Pour faciliter le travail, les commandes ont été repensées. “J’ai modifié les commandes. Je peux maintenant utiliser une télécommande qui est plus facile que de passer par le terminal du SIP. Ici, j’ai toujours la télécommande en mains et je peux bouger l’andaineur arrière comme je veux. J’envisage de monter des commandes avec une pédale, car quand je roule, mes mains sont prises alors que mes pieds sont libres”. Un autre équipement ajouté par Marc van Leeuwen est un système de caméras sur l’andaineur frontal. “Elles me permettent de voir les voitures et ce qu’il y a dans la machine. Sans elles, la visibilité est très mauvaise”.

Maintenance limitée
En ce qui concerne la maintenance, “il n’y a rien de spécial. Le pick-up ne demande pas d’entretien particulier. Il faut juste graisser les articulations et le tapis.
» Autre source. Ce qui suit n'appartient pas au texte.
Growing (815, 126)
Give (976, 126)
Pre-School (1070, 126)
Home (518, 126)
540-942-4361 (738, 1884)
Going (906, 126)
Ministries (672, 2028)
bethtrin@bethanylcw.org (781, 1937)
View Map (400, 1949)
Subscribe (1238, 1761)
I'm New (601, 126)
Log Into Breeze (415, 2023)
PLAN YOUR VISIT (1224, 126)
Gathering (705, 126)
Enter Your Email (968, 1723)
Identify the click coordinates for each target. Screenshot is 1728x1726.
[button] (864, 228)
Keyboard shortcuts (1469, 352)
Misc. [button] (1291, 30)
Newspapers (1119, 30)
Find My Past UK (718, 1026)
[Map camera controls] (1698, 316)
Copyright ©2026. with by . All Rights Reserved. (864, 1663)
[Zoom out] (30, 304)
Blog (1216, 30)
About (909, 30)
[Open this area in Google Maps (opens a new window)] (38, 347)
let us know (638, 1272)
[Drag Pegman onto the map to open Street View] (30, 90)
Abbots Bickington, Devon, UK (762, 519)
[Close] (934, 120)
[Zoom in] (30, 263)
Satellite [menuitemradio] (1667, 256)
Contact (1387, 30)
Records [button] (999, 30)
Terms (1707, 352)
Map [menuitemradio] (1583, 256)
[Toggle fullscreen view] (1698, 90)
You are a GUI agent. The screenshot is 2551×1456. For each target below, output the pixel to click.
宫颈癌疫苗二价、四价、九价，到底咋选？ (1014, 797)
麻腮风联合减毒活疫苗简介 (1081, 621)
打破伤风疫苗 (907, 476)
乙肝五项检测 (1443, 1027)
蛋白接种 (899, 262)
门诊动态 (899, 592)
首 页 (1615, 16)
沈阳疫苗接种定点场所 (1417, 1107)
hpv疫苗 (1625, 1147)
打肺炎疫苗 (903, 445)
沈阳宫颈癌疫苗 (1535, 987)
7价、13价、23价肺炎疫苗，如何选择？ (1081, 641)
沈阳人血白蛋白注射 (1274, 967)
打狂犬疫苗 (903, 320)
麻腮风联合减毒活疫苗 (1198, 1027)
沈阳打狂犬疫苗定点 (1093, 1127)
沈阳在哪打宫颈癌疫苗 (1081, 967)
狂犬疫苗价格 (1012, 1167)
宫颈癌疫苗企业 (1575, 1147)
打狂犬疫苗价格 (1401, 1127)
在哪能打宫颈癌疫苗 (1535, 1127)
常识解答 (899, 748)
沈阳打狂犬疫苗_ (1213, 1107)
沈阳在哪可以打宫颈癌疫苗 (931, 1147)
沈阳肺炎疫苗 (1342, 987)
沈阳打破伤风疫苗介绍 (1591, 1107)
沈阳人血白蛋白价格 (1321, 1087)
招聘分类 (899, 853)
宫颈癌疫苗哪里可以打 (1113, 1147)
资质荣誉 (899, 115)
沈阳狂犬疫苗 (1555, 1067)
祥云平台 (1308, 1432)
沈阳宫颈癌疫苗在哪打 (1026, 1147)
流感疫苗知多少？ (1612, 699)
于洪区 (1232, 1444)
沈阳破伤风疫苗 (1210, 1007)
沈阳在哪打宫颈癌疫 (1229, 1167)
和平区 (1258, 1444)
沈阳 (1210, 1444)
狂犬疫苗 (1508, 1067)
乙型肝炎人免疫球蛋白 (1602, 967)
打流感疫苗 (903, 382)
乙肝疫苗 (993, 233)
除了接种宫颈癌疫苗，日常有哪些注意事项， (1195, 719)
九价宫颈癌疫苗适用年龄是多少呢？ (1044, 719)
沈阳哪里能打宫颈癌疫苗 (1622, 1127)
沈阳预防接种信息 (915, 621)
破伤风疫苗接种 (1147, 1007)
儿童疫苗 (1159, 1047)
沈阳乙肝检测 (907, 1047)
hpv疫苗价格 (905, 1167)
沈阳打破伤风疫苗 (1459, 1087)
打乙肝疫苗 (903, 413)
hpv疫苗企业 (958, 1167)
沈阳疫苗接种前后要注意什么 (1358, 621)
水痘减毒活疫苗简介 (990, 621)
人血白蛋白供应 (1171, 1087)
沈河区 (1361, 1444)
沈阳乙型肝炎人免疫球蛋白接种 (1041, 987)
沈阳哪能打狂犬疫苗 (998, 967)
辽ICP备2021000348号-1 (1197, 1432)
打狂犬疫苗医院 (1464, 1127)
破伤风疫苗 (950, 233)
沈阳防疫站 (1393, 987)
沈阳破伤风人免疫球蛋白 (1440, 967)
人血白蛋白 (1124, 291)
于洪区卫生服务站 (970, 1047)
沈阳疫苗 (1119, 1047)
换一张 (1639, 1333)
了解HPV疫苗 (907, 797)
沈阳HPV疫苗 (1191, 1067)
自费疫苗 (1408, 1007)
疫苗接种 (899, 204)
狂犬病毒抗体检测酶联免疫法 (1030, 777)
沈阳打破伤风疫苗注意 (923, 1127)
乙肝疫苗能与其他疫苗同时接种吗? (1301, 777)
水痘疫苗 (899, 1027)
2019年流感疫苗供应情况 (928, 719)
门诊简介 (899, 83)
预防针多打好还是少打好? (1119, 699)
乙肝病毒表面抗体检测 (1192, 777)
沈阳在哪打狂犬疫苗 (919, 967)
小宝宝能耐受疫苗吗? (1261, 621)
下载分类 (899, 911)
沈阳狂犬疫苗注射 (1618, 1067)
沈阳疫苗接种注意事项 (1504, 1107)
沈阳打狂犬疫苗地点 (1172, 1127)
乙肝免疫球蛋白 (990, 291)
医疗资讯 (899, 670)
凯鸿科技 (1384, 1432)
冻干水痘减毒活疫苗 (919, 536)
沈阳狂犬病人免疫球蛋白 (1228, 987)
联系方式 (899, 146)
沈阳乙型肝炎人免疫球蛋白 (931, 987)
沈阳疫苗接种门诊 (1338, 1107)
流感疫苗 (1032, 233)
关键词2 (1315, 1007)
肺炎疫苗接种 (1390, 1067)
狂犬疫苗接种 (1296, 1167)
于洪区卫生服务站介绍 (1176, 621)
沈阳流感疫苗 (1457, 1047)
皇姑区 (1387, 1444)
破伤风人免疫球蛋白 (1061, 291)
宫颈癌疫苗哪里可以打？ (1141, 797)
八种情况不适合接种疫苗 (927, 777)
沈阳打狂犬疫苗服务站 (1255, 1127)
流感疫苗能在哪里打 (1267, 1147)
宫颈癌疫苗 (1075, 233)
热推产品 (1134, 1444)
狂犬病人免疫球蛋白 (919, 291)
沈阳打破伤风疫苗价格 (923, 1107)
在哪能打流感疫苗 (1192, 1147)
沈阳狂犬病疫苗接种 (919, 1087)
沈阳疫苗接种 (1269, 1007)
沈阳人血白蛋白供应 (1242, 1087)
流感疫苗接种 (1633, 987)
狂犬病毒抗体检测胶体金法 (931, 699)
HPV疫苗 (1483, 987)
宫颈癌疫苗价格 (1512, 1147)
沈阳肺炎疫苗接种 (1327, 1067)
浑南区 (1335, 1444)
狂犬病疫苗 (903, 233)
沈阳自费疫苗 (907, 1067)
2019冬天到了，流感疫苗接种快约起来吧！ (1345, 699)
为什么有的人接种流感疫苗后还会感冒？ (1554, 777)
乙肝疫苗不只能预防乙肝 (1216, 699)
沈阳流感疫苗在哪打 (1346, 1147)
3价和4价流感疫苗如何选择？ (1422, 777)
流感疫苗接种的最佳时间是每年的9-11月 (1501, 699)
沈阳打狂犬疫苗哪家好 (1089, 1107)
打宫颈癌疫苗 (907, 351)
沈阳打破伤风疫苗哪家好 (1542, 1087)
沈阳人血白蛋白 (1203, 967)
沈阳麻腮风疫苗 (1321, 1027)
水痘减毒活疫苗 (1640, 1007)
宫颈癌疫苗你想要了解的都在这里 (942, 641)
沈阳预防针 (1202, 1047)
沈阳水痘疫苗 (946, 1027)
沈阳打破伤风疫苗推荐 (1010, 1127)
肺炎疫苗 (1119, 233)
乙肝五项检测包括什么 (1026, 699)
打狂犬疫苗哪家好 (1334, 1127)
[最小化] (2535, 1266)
Il y en a pour environ 20 minutes […]. Avec la machine frontale, le radiateur est à souffler plus souvent […]. Mais d’une manière générale, c’est moins fragile qu’un andaineur classique. Ici, on ne sait pas accrocher les bras. Il n’y a pas de dents qui cassent. Les strippers du pick-up sont en plastique, ce qui est un avantage, car ils ne se déforment pas”.

“Pour être honnête, je ne suis pas encore content de mon ensemble. C’est plutôt pour innover… Il faut du temps pour mettre en place et généraliser l’utilisation de cette nouvelle machine. Elle permet de limiter la teneur en cendres des fourrages et forme des gros andains qui réduisent le temps nécessaire pour ensiler. Ceux qui innovent prennent toujours le vent de face”.